1. Al Weis. .172 in 1968
Weis was just a .219 hitter for his career, but he set a new benchmark for woe in 1968 when he hit .172/.234/.204 in 301 plate appearances (he also hit .155 in 213 plate appearances with the White Sox in 1966). He collected just 47 hits in 274 official at-bats and only seven of them -- six doubles and a home run -- went for extra bases. Despite all of that, Weis is perhaps the best evidence to date that literally anyone can be a playoff hero, as the man with a career 59 OPS+ hit .455/.563/.727 in the 1969 World Series against the Orioles.
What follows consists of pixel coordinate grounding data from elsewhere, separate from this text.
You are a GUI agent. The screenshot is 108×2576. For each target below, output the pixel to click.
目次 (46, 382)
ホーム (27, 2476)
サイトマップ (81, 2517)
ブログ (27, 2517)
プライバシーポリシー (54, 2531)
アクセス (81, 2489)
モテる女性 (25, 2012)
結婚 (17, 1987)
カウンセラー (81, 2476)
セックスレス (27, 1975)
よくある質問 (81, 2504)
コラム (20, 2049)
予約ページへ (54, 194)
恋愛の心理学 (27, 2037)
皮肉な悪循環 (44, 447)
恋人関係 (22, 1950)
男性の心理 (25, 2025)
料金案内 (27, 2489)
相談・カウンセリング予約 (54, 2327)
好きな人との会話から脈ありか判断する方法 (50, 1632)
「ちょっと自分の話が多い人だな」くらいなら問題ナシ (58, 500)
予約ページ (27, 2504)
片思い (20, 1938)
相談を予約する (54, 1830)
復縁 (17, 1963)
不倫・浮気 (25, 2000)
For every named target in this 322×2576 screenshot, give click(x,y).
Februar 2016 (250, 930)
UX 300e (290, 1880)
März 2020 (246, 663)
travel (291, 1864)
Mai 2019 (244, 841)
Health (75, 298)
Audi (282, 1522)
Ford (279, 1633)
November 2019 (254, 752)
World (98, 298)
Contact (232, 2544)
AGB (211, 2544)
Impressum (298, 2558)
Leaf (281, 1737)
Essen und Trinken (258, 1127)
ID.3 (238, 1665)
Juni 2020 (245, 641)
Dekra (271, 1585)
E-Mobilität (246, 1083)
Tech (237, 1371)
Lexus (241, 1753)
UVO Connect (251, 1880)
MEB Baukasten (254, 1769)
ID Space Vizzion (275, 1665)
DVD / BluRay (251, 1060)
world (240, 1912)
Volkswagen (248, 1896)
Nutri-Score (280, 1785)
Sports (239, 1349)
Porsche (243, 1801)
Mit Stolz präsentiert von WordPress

His leadoff home run in the bottom of the seventh of Game 5 tied the game at three and helped propel the Mets to a 5-3 win and the championship of baseball.
No Met has ever hit below the Mendoza Line while qualifying for the batting title and it has only happened 68 times in all of baseball since 1901. Two players -- Mark Reynolds, .198, and Carlos Pena, .196 -- did so in 2010, but prior to them it hadn't happened since Rob Deer hit .179 (and clubbed 25 home runs) in 1991, and inclusive of those three it has still only occurred seven times since 1950.